This is an automated email from the ASF dual-hosted git repository.
fokko pushed a commit to branch main
in repository https://gitbox.apache.org/repos/asf/iceberg-python.git
The following commit(s) were added to refs/heads/main by this push:
new d7dcd99 Arrow: Support int8 and int16 types (#391)
d7dcd99 is described below
commit d7dcd99f7098d7a61f4d8da193ffd04cd7b63a47
Author: Fokko Driesprong <[email protected]>
AuthorDate: Thu Feb 8 08:46:29 2024 +0100
Arrow: Support int8 and int16 types (#391)
I've checked with Spark, and here byte and short types are converted
to integers. I think it makes sense to do this for Arrow as well.
---
pyiceberg/io/pyarrow.py | 13 +++++++++----
tests/io/test_pyarrow_visitor.py | 12 ++++++++++++
2 files changed, 21 insertions(+), 4 deletions(-)
diff --git a/pyiceberg/io/pyarrow.py b/pyiceberg/io/pyarrow.py
index 904fab2..1b14771 100644
--- a/pyiceberg/io/pyarrow.py
+++ b/pyiceberg/io/pyarrow.py
@@ -853,10 +853,15 @@ class
_ConvertToIceberg(PyArrowSchemaVisitor[Union[IcebergType, Schema]]):
def primitive(self, primitive: pa.DataType) -> PrimitiveType:
if pa.types.is_boolean(primitive):
return BooleanType()
- elif pa.types.is_int32(primitive):
- return IntegerType()
- elif pa.types.is_int64(primitive):
- return LongType()
+ elif pa.types.is_integer(primitive):
+ width = primitive.bit_width
+ if width <= 32:
+ return IntegerType()
+ elif width <= 64:
+ return LongType()
+ else:
+ # Does not exist (yet)
+ raise TypeError(f"Unsupported integer type: {primitive}")

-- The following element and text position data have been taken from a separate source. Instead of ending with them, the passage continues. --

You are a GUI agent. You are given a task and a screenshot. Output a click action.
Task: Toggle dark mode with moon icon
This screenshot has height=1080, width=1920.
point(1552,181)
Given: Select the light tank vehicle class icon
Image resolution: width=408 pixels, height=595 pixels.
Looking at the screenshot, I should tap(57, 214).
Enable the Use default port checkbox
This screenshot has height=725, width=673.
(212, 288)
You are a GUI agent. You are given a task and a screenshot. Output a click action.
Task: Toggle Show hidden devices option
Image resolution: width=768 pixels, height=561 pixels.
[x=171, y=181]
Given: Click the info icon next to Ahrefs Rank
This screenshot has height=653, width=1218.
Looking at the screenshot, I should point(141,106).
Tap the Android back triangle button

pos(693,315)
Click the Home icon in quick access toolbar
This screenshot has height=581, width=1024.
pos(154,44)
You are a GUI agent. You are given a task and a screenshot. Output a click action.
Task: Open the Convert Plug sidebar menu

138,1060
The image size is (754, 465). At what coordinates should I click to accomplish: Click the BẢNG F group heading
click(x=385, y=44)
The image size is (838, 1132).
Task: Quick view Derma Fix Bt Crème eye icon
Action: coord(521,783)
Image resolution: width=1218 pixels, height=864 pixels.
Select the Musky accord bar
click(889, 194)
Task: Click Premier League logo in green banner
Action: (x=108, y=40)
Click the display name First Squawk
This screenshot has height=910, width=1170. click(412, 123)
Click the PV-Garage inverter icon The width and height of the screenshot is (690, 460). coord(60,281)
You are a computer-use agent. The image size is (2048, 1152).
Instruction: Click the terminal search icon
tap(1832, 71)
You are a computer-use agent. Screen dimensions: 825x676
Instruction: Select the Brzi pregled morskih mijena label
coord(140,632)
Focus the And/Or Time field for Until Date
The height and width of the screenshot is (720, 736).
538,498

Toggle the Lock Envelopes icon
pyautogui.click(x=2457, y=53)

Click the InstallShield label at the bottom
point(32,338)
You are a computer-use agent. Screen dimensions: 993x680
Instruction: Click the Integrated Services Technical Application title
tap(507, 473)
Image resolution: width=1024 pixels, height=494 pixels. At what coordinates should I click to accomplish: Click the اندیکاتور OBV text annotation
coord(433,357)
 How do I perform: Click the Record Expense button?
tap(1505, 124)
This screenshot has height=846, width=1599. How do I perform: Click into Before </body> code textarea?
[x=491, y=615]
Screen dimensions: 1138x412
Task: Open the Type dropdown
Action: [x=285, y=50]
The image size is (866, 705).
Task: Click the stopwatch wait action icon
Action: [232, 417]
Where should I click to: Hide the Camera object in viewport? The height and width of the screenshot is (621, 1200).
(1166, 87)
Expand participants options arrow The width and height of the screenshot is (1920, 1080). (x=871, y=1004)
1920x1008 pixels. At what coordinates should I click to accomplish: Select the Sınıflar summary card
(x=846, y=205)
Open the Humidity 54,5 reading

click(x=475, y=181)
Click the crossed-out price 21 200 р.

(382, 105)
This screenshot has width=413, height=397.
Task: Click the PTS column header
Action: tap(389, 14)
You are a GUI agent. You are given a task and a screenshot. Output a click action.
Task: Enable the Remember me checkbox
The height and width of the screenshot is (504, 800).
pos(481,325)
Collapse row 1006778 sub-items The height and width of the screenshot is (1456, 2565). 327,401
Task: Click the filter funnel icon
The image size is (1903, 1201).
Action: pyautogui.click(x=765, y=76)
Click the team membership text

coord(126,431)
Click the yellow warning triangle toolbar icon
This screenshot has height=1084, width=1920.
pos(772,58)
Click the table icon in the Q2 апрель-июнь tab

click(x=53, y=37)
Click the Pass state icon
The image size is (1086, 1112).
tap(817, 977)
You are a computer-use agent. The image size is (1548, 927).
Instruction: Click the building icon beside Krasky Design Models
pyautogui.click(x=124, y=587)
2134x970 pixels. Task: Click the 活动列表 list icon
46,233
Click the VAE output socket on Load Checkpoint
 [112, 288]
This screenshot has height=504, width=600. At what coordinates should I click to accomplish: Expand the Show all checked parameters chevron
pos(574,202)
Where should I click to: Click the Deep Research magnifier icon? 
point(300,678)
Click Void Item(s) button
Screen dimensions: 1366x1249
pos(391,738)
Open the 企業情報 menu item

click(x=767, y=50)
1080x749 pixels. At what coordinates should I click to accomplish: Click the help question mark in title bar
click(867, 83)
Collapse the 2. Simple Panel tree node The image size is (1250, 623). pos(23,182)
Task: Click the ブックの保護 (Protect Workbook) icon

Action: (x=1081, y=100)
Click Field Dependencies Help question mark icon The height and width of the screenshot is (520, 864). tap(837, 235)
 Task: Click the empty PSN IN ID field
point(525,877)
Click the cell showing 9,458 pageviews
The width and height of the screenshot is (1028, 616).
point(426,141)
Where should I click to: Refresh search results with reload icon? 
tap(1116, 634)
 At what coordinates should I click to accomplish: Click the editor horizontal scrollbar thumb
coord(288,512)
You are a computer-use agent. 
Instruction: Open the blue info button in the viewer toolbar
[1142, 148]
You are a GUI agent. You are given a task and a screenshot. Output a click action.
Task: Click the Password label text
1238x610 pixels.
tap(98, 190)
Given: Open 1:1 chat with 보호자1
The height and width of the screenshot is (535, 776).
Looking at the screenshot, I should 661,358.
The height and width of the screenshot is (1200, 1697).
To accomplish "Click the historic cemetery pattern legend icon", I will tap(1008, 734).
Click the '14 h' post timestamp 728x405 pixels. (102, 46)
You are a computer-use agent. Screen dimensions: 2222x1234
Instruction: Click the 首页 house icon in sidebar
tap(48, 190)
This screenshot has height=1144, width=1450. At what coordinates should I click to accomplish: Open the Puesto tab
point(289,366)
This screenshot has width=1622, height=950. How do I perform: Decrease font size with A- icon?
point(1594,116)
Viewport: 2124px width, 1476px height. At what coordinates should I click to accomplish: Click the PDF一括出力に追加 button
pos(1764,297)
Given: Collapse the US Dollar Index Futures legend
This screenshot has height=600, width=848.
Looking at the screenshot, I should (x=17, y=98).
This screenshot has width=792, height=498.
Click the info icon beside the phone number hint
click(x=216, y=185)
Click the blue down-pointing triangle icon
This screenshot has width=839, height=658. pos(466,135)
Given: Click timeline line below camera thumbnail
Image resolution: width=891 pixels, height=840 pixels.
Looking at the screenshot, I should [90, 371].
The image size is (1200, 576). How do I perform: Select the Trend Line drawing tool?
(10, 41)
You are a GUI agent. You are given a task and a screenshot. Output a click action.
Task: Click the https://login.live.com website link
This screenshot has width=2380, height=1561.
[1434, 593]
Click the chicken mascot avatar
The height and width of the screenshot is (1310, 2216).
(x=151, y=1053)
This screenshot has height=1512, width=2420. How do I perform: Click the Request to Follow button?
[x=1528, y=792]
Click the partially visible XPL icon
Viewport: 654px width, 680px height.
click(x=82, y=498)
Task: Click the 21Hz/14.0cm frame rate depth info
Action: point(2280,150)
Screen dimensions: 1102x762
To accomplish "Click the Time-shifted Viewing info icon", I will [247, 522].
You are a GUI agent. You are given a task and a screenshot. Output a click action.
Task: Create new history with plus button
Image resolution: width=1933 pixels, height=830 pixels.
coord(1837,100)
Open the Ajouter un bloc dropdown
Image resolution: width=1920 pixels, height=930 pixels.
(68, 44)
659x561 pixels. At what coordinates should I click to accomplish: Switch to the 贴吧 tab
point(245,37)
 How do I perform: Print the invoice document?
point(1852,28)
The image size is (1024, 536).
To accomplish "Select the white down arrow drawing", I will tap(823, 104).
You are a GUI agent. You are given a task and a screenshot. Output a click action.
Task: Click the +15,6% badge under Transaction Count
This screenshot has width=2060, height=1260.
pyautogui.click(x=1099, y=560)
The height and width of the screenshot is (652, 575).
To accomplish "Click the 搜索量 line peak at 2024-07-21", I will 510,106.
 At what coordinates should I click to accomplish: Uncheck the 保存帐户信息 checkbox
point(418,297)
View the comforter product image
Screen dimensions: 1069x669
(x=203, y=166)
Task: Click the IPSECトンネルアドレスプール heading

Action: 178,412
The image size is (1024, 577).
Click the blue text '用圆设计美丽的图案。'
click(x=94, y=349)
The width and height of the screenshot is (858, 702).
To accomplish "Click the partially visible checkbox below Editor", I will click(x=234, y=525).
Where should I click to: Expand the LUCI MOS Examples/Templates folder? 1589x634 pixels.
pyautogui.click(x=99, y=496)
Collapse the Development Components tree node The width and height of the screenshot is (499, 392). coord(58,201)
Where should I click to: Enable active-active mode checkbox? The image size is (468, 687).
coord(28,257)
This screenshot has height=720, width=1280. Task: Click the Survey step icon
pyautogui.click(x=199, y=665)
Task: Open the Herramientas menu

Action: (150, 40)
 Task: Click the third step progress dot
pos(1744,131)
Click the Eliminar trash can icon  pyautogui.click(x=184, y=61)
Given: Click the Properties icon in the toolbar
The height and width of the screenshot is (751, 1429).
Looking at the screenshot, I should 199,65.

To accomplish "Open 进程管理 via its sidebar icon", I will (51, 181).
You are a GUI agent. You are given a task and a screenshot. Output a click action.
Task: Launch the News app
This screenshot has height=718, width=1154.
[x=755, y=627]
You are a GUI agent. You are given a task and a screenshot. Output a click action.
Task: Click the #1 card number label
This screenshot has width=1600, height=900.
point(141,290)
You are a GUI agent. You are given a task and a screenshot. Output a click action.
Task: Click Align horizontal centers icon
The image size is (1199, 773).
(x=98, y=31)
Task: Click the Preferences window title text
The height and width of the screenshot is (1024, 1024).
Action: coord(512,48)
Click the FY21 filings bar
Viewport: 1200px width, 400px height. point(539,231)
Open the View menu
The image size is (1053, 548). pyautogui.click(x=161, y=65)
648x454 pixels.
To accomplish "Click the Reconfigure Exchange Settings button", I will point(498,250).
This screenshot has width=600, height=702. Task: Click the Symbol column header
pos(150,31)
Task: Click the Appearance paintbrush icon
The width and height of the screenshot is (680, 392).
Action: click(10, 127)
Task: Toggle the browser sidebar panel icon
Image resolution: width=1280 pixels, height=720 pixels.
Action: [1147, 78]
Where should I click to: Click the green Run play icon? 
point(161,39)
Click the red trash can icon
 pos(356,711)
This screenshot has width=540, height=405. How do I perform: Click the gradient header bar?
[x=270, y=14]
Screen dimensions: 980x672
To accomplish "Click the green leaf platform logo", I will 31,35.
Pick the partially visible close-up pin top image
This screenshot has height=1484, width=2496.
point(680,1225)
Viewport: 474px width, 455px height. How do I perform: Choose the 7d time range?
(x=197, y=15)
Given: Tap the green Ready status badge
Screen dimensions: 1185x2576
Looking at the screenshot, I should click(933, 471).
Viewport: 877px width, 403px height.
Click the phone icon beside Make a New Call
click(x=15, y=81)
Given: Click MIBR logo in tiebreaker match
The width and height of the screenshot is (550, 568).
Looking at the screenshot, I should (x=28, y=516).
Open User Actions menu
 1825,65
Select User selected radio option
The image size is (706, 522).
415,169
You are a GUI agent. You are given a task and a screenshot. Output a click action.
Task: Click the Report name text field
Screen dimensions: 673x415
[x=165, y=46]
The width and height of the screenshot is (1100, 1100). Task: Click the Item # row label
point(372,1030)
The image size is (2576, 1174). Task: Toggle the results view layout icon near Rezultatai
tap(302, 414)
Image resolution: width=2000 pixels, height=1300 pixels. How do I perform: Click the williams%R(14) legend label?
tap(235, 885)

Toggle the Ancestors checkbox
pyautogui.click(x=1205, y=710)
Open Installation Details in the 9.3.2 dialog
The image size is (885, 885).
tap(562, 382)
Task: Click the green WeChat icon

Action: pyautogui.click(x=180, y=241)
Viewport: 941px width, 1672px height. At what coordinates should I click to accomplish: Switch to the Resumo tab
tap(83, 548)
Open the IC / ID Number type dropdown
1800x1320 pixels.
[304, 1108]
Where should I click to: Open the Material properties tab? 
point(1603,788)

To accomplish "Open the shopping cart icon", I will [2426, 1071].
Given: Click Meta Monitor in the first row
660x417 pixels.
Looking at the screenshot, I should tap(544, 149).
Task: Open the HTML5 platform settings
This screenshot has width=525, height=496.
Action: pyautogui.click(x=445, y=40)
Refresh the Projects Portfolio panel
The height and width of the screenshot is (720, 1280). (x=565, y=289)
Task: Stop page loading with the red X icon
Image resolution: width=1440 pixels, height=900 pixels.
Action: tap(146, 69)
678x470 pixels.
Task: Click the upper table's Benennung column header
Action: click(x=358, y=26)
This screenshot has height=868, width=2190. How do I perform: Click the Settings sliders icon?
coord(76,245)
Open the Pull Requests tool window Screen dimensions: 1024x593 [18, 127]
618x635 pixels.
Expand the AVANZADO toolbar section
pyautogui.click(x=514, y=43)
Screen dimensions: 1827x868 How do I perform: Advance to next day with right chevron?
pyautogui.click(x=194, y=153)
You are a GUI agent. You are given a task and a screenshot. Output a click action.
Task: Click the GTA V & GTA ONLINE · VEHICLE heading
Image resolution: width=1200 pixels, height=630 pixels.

elif pa.types.is_float32(primitive):
return FloatType()
elif pa.types.is_float64(primitive):
diff --git a/tests/io/test_pyarrow_visitor.py b/tests/io/test_pyarrow_visitor.py
index c30a53a..c6ba18c 100644
--- a/tests/io/test_pyarrow_visitor.py
+++ b/tests/io/test_pyarrow_visitor.py
@@ -84,6 +84,18 @@ def test_pyarrow_boolean_to_iceberg() -> None:
assert visit(converted_iceberg_type, _ConvertToArrowSchema()) ==
pyarrow_type
+def test_pyarrow_int8_to_iceberg() -> None:
+ pyarrow_type = pa.int8()
+ converted_iceberg_type = visit_pyarrow(pyarrow_type, _ConvertToIceberg())
+ assert converted_iceberg_type == IntegerType()
+
+
+def test_pyarrow_int16_to_iceberg() -> None:
+ pyarrow_type = pa.int16()
+ converted_iceberg_type = visit_pyarrow(pyarrow_type, _ConvertToIceberg())
+ assert converted_iceberg_type == IntegerType()
+
+
def test_pyarrow_int32_to_iceberg() -> None:
pyarrow_type = pa.int32()
converted_iceberg_type = visit_pyarrow(pyarrow_type, _ConvertToIceberg())